4.3. Clinical Implications
The identification of a reproducible ultrasound marker triad offers several clinical advantages: non-invasive diagnostic support complementing clinical examination; patient stratification for targeted rehabilitation or interventional treatment; monitoring treatment response through serial ultrasound assessment.
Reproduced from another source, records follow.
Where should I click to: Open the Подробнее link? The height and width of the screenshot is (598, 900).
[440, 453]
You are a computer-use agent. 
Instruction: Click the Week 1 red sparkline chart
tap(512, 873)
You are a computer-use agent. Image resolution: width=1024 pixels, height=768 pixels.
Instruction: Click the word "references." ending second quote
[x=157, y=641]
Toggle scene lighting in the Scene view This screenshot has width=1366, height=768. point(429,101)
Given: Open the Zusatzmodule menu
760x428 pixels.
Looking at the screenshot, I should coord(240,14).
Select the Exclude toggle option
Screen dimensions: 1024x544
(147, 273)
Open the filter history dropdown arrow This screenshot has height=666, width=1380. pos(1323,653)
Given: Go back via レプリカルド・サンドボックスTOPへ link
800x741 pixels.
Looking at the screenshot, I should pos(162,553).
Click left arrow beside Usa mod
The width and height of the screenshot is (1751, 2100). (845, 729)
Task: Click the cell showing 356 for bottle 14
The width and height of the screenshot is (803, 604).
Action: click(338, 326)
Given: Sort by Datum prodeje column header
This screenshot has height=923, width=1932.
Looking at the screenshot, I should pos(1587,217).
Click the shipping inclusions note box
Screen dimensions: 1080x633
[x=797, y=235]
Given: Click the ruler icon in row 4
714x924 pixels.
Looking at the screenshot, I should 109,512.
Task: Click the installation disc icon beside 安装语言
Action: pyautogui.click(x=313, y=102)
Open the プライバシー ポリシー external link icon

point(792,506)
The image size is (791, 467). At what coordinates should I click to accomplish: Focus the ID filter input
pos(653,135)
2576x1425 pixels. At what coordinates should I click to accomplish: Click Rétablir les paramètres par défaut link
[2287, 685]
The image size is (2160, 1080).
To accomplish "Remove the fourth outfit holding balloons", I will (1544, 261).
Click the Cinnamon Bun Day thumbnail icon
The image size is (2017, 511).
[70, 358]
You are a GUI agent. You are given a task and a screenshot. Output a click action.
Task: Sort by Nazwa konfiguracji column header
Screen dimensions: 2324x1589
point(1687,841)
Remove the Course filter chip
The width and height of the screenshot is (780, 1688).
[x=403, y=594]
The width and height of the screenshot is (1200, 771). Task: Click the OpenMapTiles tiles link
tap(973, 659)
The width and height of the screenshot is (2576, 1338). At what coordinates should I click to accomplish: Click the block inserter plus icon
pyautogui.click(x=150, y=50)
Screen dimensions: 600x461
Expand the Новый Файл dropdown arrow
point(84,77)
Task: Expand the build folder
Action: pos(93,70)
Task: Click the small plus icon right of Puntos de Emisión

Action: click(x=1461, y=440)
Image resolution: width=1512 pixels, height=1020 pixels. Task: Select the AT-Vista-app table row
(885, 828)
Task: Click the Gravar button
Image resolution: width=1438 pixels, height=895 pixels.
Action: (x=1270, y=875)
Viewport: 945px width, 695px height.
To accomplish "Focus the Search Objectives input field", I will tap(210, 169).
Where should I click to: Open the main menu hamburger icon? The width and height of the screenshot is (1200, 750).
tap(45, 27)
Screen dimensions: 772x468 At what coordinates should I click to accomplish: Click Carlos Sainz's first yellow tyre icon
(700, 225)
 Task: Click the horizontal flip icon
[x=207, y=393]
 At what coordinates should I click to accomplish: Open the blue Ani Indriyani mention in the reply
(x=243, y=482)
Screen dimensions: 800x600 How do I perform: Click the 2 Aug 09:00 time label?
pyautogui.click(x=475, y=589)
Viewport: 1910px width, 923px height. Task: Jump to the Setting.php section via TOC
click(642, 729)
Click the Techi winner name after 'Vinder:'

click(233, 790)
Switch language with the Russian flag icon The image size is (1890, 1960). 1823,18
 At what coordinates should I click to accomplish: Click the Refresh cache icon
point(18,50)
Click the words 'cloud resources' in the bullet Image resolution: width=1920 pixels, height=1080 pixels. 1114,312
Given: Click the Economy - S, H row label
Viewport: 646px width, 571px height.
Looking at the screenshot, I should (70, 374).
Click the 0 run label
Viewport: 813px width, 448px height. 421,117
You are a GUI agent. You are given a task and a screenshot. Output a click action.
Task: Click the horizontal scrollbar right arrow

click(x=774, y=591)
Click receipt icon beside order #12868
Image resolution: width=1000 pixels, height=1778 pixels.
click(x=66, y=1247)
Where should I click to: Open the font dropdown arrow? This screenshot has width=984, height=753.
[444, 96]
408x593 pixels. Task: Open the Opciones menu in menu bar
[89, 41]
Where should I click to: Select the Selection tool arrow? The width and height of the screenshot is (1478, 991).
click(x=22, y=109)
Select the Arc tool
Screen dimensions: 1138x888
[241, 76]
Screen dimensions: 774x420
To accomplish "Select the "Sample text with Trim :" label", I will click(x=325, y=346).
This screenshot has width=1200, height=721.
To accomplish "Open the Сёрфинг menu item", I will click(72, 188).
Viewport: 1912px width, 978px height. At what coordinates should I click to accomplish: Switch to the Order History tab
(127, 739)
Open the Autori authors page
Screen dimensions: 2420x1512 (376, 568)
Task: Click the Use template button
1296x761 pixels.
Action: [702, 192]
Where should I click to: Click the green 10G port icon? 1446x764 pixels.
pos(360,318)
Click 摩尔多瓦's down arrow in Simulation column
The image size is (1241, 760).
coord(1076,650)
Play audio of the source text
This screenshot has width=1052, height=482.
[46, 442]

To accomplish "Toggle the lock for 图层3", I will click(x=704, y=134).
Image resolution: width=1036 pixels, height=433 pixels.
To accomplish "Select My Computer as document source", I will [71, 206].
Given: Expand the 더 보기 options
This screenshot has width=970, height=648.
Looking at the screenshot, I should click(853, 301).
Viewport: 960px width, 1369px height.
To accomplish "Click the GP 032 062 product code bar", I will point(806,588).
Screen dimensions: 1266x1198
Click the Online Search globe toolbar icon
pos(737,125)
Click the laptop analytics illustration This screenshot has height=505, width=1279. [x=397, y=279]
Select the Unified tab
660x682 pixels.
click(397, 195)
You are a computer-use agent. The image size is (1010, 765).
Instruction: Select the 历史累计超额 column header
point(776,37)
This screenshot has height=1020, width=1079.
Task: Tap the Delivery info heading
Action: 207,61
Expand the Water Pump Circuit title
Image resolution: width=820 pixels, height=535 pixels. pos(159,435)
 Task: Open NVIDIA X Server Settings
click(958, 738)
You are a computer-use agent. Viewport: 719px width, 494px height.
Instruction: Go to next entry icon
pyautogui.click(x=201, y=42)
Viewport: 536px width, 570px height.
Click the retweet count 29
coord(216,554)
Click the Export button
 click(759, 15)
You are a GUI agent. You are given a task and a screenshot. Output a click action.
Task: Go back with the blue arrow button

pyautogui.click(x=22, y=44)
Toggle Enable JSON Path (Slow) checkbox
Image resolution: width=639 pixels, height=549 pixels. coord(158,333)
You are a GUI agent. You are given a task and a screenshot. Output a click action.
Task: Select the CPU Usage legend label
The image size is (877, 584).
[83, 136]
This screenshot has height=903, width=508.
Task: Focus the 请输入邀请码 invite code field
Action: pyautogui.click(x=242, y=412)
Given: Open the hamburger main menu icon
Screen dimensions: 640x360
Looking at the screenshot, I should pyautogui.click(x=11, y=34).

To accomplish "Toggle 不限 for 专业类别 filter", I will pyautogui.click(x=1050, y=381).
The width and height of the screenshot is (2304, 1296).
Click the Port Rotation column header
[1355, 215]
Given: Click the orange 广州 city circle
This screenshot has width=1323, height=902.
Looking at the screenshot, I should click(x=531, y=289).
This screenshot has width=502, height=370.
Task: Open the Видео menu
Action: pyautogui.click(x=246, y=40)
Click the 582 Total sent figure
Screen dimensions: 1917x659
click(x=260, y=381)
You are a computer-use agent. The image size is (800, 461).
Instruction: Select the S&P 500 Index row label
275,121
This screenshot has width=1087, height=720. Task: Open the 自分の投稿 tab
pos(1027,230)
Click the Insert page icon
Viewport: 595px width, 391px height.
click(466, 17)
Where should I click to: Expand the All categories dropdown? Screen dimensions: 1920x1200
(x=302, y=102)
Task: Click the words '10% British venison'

4.4. Therapeutic Considerations
Treatment must extend beyond symptomatic management (e.g., infiltrations, nerve blocks) to address the underlying biomechanical dysfunction. Key interventions include gluteal muscle strengthening, particularly gluteus maximus; progressive recruitment of erector spinae; targeted multifidus rehabilitation, as segmental atrophy is frequently associated with cLBP and impaired spinal stability; restoring neuromuscular control of the lumbo-pelvic-gluteal complex; these strategies aim to reduce nerve compression, limit fascial inflammation, and prevent progression of structural damage.
4.5. Study Strengths
Novel identification of a combined ultrasound marker triad; standardized ultrasound protocol and blinded operator; strong statistical correlations between markers and clinical pain.
4.6. Study Limitations
Our study is not without limitations. The primary limitation of this study is the small sample size (n = 24), which characterizes this work as a pilot study. While the findings are statistically significant, they should be interpreted with caution regarding generalizability. Additionally, the cross-sectional design precludes any causal inference between the identified ultrasound markers and the development of SCN entrapment. While ultrasound is inherently operator-dependent, we addressed this by employing a single experienced operator, thereby eliminating inter-operator variability. Finally, prospective validation in larger cohorts is essential to establish standardized ultrasound criteria and refine therapeutic protocols for this underrecognized cause of cLBP.
5. Conclusions
Musculoskeletal ultrasound reveals a reproducible marker triad for SCN entrapment, comprising CN, TLF thickening > 3 mm, and iliac enthesophytes. This non-invasive diagnostic approach demonstrates strong correlation with nociceptive pain intensity and may enhance clinical decision-making and guide targeted rehabilitation strategies. The observed ultrasound findings evoke the existence of a pathological biomechanical environment characterized by increased passive fascial tension, enthesopathic changes, and subcutaneous connective tissue alterations. This state, detectable through imaging, may both predispose to and perpetuate SCN entrapment syndrome. Prospective validation in larger cohorts is essential to establish standardized ultrasound criteria and refine therapeutic protocols for this underrecognized cause of cLBP. Future multicenter prospective studies with larger cohorts, standardized protocols, and longitudinal follow-up are needed to validate these findings and establish diagnostic thresholds.